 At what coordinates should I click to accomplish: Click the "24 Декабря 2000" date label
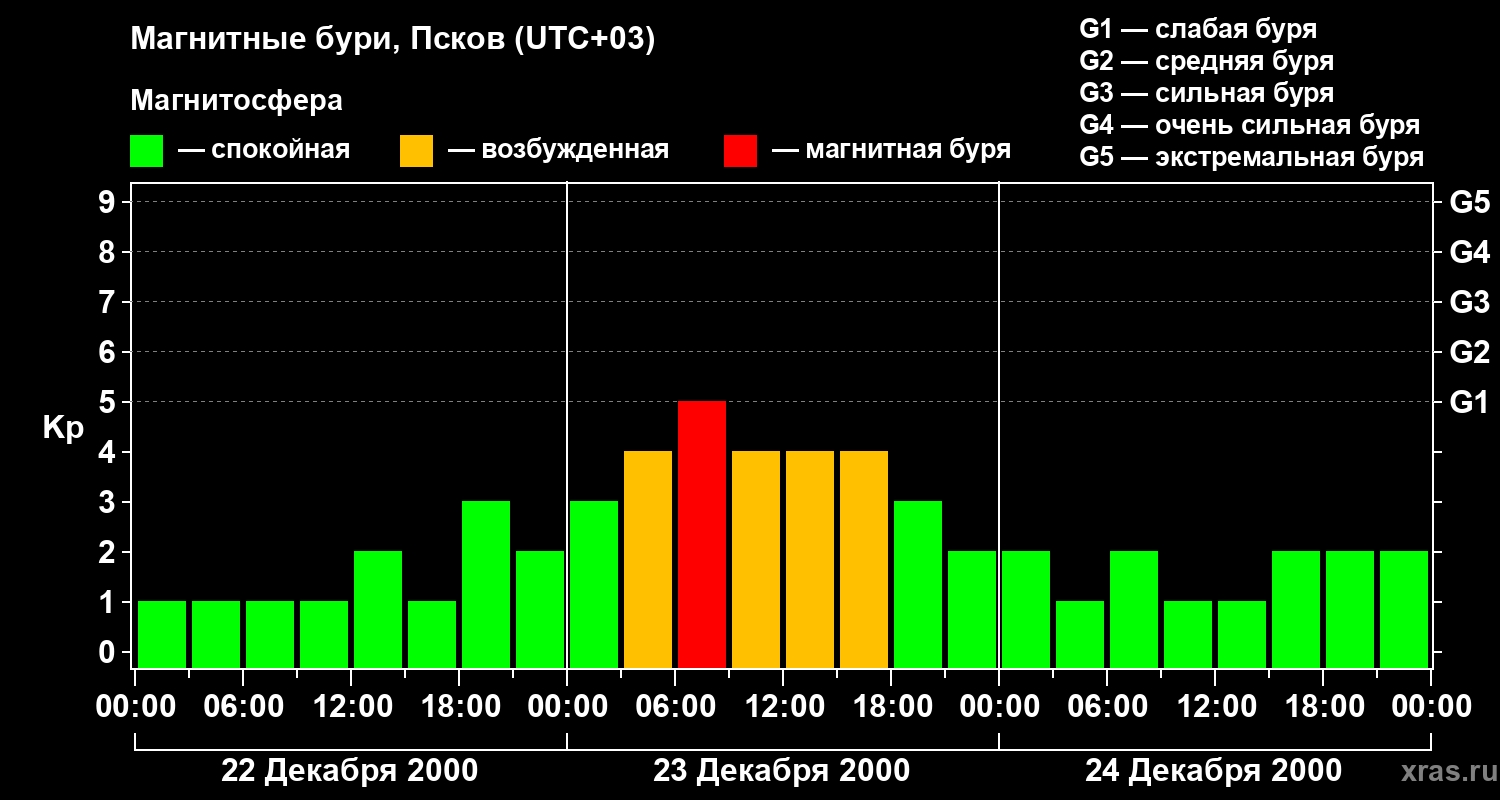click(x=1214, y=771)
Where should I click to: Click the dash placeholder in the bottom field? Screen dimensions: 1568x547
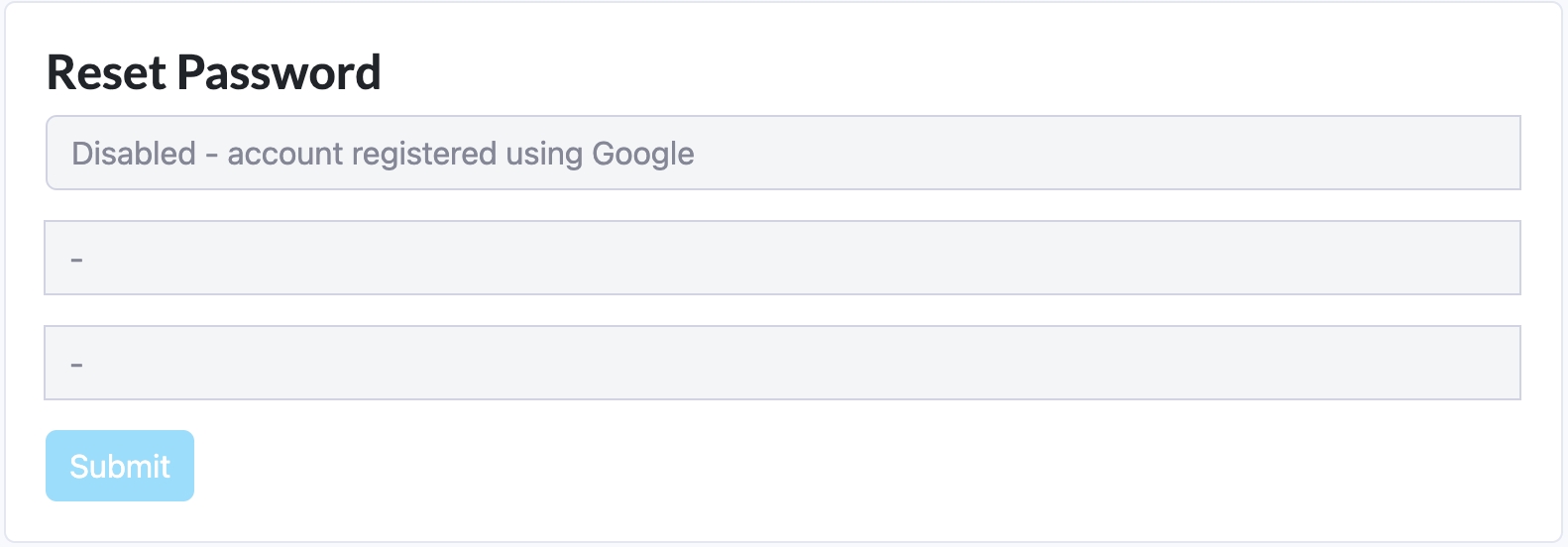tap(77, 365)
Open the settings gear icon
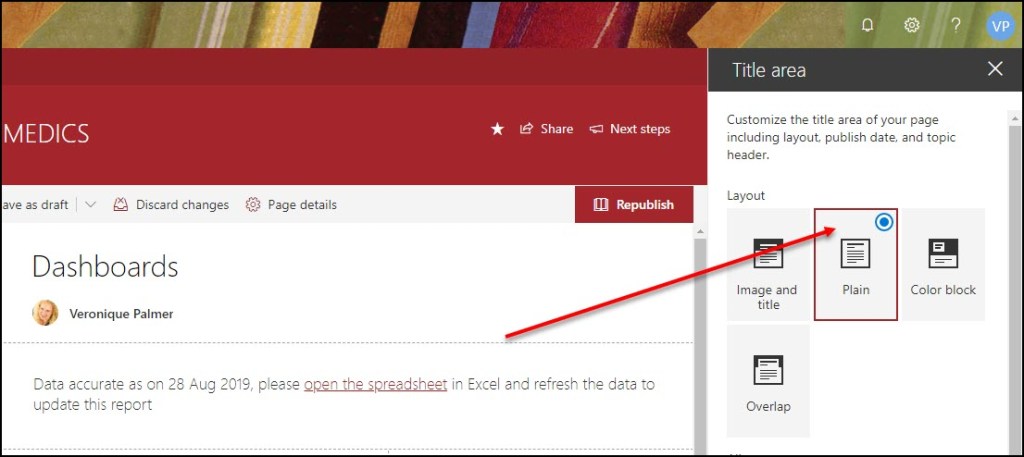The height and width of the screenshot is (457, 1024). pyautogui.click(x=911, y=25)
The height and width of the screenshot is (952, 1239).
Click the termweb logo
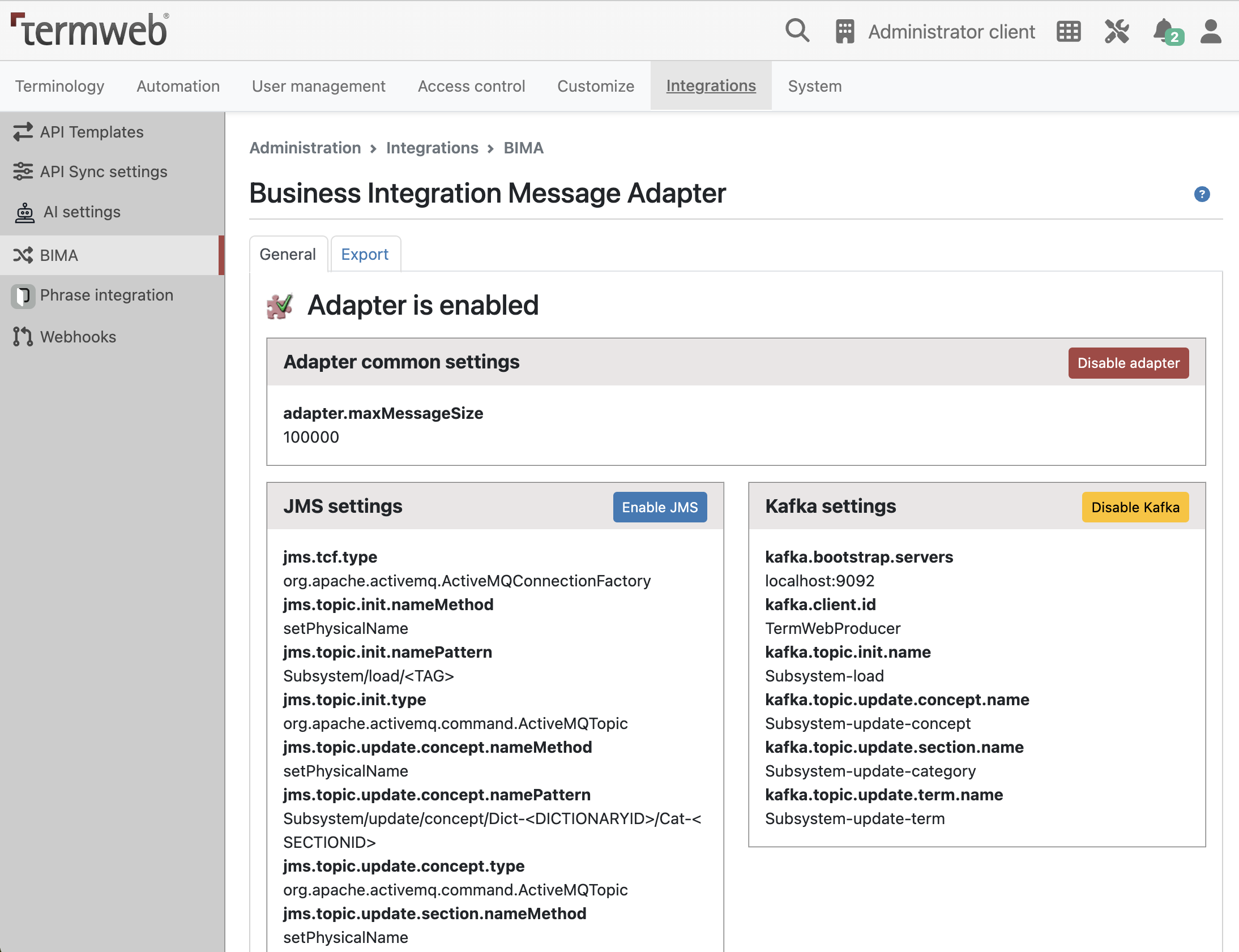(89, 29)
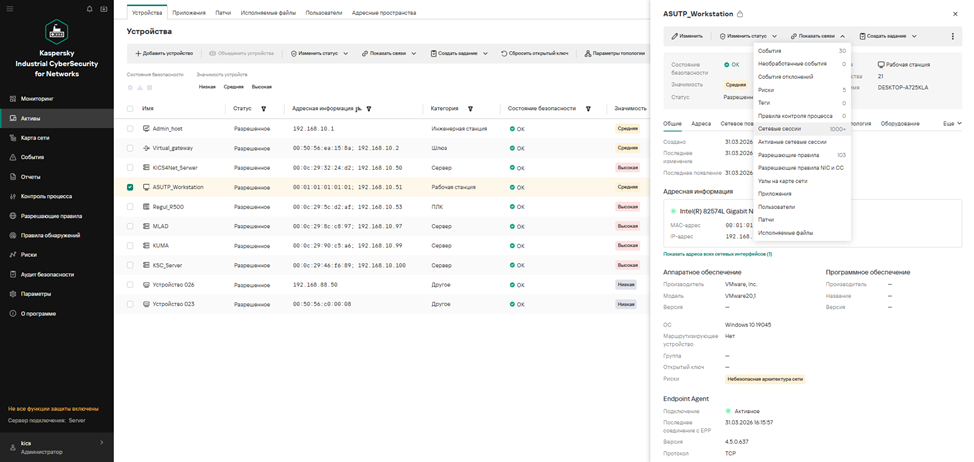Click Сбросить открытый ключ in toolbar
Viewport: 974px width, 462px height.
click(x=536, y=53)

- REQUIRED ACTION -
Both the line containing "Open the settings gear icon" and the last line of the records above belong in the exact copy, along with every line between them; pictures do not.

- ANSWER TO THIS EXERCISE -
Open the settings gear icon
The height and width of the screenshot is (457, 1024). pyautogui.click(x=911, y=25)
The height and width of the screenshot is (952, 1239).
Click the termweb logo
(89, 29)
Click Сбросить открытый ключ in toolbar
Viewport: 974px width, 462px height.
click(x=536, y=53)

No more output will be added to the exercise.